The airport has become my school! I could either grumble about spending so much time there or I could embrace it, turn up my ability to notice what is going on around me and learn from it. I choose the latter ... MOST of the time.
While waiting through a 2 1/2 hour flight delay yesterday I witnessed an encounter that I'm going to share with you in hopes that you recognize the power you have to make or break someone's day with every conversation you have. Not every conversation will, BUT any conversation might.
In my hasty packing process (no surprise to those of you that know me well) I forgot to pack headphones. I only have about 6 different pair and how I managed to bring the one purse that doesn't have a pair is beyond me, but ... I found myself with 4 hours to spend in the airport and nothing to listen to music with. Listening to music while I do anything else is what I do.
No worries! The airport has tons of options for purchasing headphones from super cheap to super expensive. For the record, I went for the $29,99 red pair that are surprisingly awesome! As I walked up to the Hudson News stand to check out my options, I saw a woman in a wheel chair waving her hands. I heard yelling. I saw two employees standing behind the counter. One was redfaced and near tears. The other was trying to back as far away as he could from the angry customer and appearing to listen very carefully. As I approached and began to look at my headphone options, I could hear the conversation. The woman in the wheelchair was yelling about several things .... 1) the signage on the blankets was misleading 2) she bought 2 blankets for $20 because it seemed like a good deal 3) she realized she didn't have enough room for the 2nd blanket and brought it back to get her money back 4) the employee that was working could not refund her money 5) she had to wait for a supervisor to come and refund her money and reverse the transaction. "You need to fix this. This is ridiculous. This shouldn't be that hard."
The supervisor listened carefully and then as he reversed the transaction and gave her the money back, he explained that he wished the process were different, but he was following protocol that was set up. He apologized several times. He said he would share her concerns with management. He thanked her for her patience. I thought he handled it brilliantly. The angry customer left still muttering and waving her hands in the air.
Meanwhile, the other employee looked like she wanted to cry. She turned to me and said "I'm so sorry that you had to wait. Can I help you?" I said "Yes, you can help me by letting go of what that customer just did and how it made you feel. You did what you were asked to do. You were pleasant. She will get over it and so will you." She smiled and said thank you. Her supervisor said "I wish that weren't the way things were.

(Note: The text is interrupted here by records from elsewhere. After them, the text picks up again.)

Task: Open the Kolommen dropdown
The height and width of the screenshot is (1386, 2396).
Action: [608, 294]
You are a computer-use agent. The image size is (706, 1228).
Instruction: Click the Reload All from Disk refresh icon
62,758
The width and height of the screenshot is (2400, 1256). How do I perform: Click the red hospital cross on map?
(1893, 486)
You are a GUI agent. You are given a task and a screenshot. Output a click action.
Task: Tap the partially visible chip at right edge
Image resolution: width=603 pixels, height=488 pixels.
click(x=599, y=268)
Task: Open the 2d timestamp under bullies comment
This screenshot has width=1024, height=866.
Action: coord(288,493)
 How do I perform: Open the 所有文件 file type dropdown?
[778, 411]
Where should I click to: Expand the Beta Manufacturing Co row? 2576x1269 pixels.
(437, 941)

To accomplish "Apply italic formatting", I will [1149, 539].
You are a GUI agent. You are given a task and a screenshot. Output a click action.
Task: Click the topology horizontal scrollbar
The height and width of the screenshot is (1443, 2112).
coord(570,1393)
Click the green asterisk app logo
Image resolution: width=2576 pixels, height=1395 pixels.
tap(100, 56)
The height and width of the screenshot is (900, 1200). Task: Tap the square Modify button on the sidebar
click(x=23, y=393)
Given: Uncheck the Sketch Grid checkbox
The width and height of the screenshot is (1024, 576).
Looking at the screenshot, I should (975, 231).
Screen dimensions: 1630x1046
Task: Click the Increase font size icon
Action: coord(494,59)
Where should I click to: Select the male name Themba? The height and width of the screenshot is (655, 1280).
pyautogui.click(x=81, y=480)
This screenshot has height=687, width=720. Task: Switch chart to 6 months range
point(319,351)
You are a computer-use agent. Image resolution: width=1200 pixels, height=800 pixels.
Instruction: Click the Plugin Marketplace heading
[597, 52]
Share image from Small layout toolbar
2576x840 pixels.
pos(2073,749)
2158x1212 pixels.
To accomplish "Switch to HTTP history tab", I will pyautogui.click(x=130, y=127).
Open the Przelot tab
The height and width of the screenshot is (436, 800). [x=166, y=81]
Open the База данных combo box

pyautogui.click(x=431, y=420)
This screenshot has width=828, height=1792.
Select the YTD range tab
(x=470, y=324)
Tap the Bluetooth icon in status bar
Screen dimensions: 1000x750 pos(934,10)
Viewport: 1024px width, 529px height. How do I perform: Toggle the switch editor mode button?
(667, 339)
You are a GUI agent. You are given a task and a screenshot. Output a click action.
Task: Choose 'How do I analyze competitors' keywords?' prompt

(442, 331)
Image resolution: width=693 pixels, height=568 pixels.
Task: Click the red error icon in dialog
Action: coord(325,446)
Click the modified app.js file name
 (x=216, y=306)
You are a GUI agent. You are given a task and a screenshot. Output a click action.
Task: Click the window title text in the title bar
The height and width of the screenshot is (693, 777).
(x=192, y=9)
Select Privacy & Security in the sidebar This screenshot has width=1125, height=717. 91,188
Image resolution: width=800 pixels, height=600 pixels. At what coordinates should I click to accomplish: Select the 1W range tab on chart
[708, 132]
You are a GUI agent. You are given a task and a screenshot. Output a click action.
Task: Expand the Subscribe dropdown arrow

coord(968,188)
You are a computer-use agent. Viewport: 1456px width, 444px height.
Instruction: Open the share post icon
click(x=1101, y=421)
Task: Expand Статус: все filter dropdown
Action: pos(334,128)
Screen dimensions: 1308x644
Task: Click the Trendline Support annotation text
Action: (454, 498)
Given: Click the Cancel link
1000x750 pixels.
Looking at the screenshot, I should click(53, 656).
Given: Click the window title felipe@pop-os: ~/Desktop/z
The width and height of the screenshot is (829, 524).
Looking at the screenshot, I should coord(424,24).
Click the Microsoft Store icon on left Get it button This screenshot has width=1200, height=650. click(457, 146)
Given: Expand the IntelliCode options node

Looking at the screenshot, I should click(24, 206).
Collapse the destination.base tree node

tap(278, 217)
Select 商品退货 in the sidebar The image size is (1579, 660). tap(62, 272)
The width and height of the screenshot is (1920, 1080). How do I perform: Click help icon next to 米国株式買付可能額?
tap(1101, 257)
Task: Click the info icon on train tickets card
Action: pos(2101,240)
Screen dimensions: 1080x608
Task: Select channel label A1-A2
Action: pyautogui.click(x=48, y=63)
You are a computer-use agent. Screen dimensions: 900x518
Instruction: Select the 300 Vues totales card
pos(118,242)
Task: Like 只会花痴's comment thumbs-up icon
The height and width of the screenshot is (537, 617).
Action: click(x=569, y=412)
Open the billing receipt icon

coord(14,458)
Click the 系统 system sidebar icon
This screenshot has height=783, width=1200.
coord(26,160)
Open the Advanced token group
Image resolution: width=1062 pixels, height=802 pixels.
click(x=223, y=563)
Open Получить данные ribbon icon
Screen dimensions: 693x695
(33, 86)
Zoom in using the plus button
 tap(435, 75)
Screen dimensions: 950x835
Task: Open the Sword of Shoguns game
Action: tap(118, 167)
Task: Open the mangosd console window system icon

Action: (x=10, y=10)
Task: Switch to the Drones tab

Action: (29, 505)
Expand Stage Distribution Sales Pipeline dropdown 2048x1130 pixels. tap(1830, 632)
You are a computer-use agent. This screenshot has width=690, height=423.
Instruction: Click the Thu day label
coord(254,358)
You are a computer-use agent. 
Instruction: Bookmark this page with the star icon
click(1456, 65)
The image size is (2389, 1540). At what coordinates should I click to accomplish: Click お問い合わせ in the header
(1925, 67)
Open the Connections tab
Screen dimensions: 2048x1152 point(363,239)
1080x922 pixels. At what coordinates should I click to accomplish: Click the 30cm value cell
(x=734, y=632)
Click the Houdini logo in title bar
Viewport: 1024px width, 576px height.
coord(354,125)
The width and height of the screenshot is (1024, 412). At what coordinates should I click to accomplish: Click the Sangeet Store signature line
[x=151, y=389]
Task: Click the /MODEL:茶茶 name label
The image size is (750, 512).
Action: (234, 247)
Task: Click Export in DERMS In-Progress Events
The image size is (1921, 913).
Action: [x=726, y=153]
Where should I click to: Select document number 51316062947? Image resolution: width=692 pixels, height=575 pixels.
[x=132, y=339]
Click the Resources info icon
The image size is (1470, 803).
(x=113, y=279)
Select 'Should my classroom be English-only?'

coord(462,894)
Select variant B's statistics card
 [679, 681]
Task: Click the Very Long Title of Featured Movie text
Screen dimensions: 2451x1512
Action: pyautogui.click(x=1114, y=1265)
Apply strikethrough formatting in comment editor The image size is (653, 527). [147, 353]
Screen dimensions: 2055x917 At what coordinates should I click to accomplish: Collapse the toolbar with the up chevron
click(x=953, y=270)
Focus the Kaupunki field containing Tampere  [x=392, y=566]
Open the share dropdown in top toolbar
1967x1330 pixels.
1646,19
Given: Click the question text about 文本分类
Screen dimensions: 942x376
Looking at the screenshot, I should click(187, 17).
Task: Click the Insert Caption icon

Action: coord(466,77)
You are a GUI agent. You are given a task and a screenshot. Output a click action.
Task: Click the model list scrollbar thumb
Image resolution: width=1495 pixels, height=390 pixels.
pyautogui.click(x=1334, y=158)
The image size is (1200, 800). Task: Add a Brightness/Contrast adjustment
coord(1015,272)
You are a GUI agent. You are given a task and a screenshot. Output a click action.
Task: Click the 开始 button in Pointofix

I didn't know what else to say or do. Now she is very angry with me." I smiled at him and said "You are not the cause of her anger. This situation may have been the straw that broke the camel's back, but you can't take responsibility for making her angry. I watched it all and thought you handled it as well as you could. Some people are just not in a good place and some of us get in their way."
I bought my headphones. They both said over and over how grateful they were that I was their next customer and that they were going to have a better day because I was there.
This story isn't about how wonderful I am. It's about how we all have a choice many times a day. I felt so badly watching this woman's anger make these two people feel so badly - the one employee was completely speechless and embarrassed. There was simply no need to handle the situation the way she did. How would it have looked if she had been kind about the return? How would it have looked if she had taken responsibility to ask more questions in the purchasing process or thought about her packing space before making the purchase? My guess is that she was pretty ticked off at herself for what she did, but it's so much easier to lash out at someone else instead of taking responsibility ourselves and handling the situation with kindness.
Lesson for the day ... no matter where your head or heart is at in the moment, try to be kind. We each have a powerful impact on those around us and our choice can make a big difference in their day!